Convert the records, from the line containing "628x405 pixels. How" through the end of the records, into a Markdown table with the columns Number and Record line. Give each line a row number, leave out blank lines, and omit the pictures.

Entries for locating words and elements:
──────
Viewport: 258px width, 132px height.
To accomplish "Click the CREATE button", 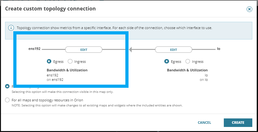I will 238,123.
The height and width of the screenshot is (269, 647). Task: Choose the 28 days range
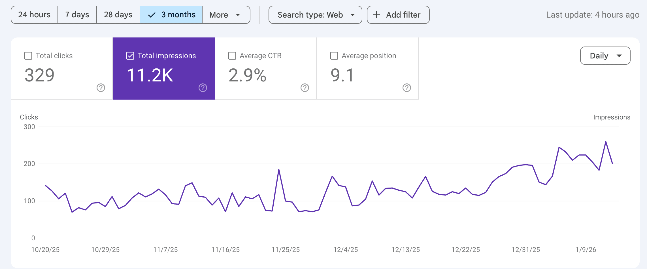(x=118, y=15)
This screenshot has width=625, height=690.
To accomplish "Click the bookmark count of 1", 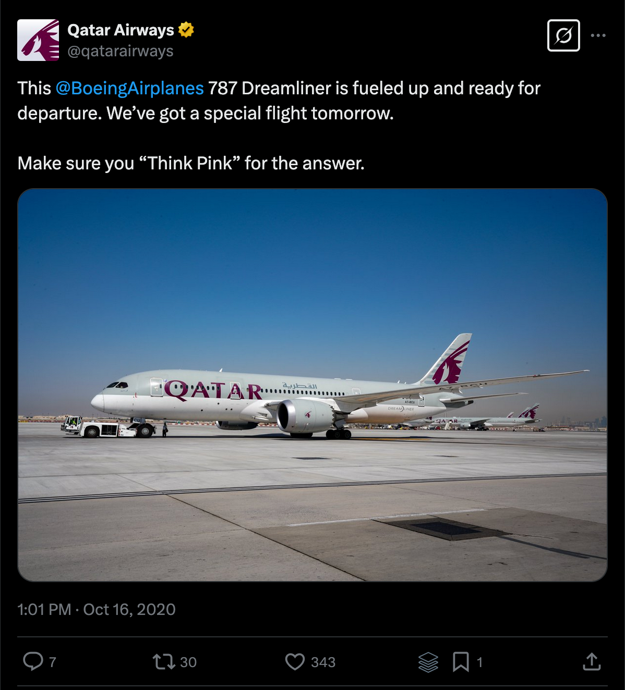I will coord(479,662).
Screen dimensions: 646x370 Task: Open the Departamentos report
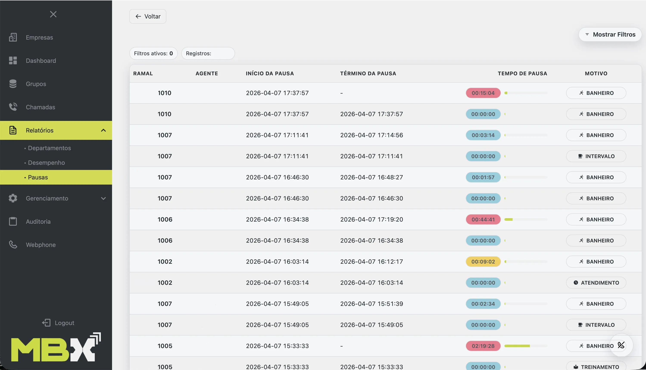(49, 148)
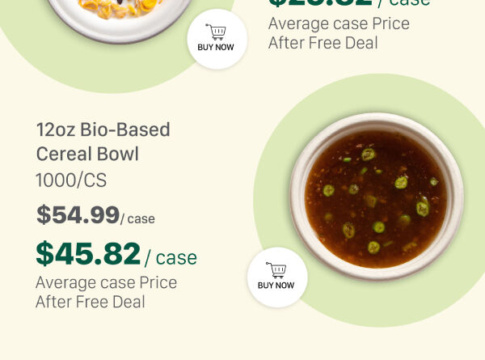Click "Average case Price" text below $45.82
Viewport: 485px width, 360px height.
coord(106,283)
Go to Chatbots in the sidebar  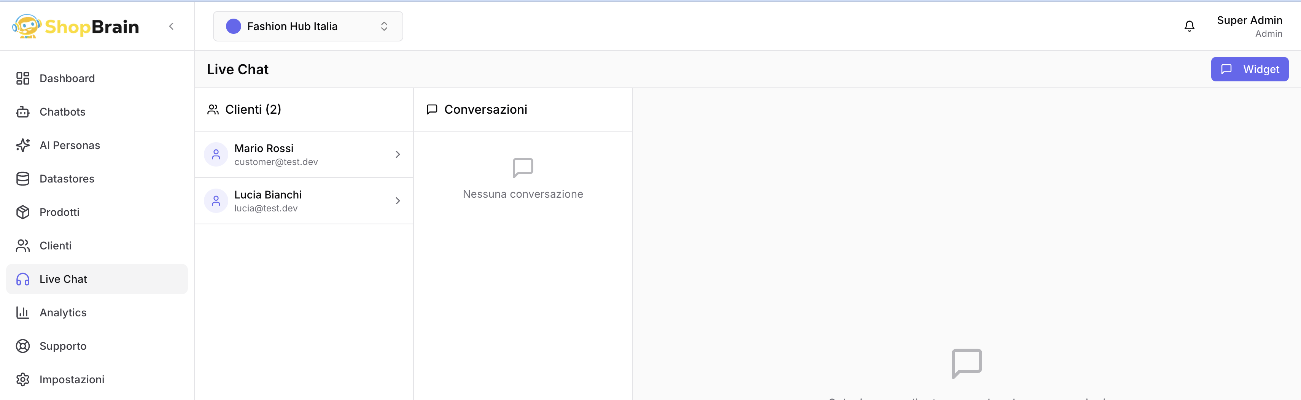[x=62, y=112]
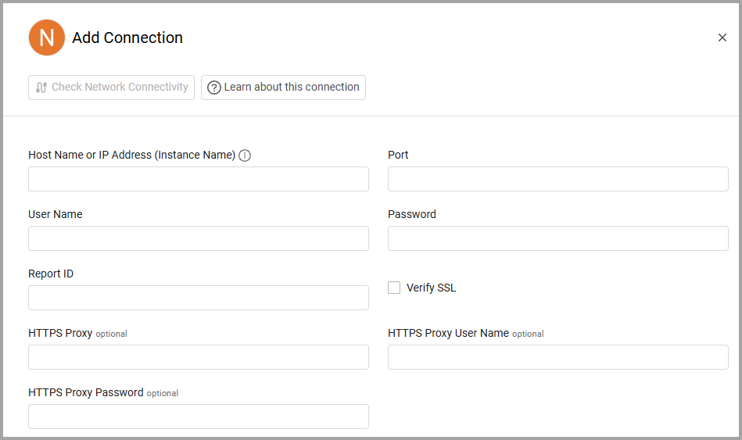
Task: Focus the Password input field
Action: click(x=558, y=238)
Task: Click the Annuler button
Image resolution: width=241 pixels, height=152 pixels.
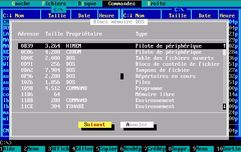Action: 137,124
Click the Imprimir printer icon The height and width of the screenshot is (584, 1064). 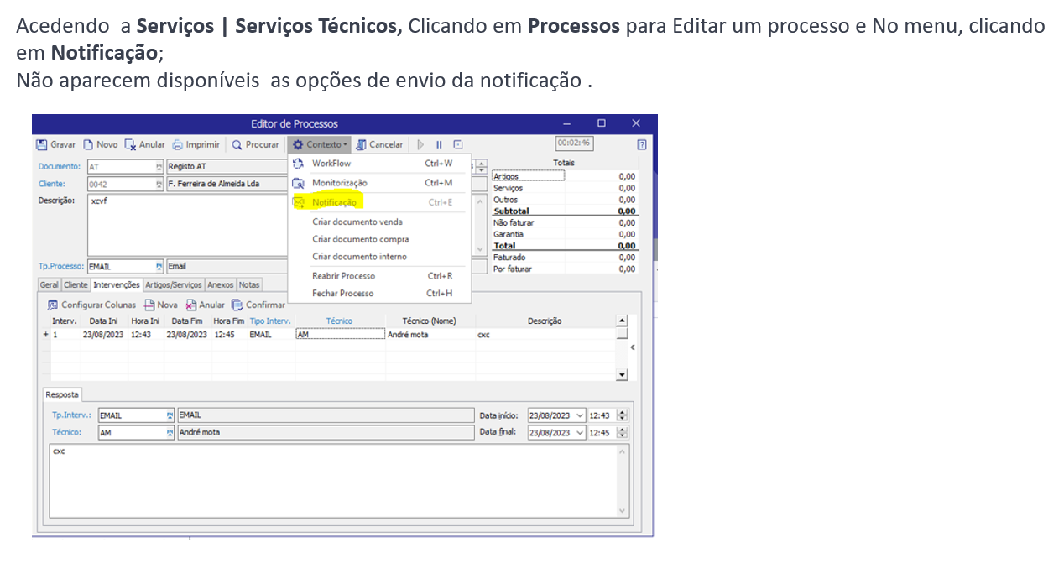(178, 144)
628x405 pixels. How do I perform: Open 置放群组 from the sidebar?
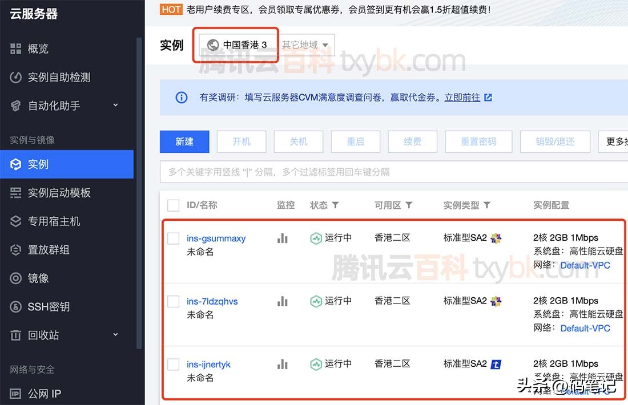pyautogui.click(x=47, y=250)
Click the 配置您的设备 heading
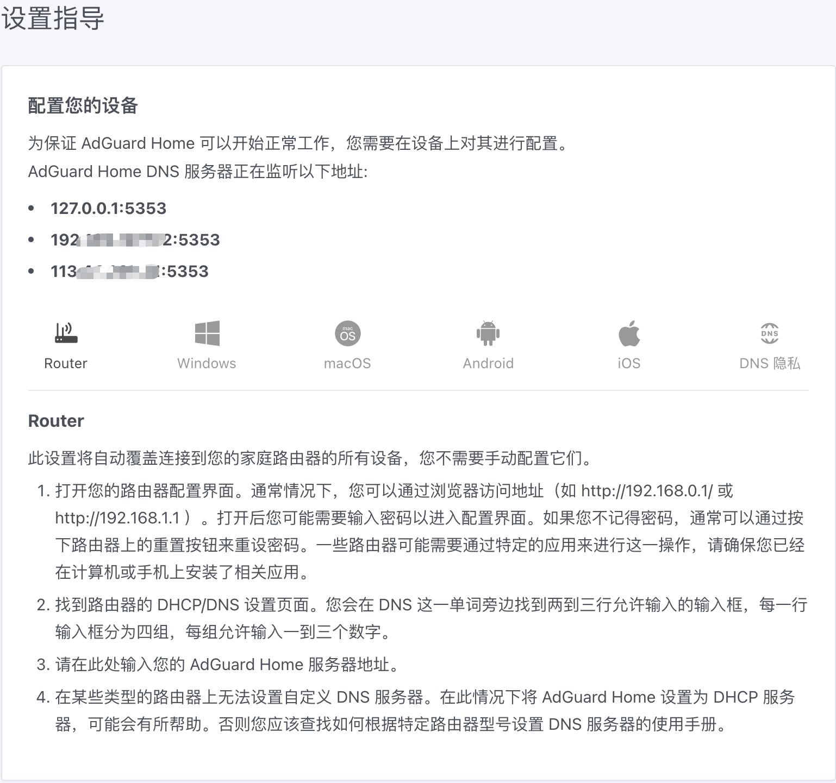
──────
:: RESULT OF THE TASK ::
| Number | Record line |
|---|---|
| 1 | 628x405 pixels. How do I perform: Open 置放群组 from the sidebar? |
| 2 | pyautogui.click(x=47, y=250) |
| 3 | Click the 配置您的设备 heading |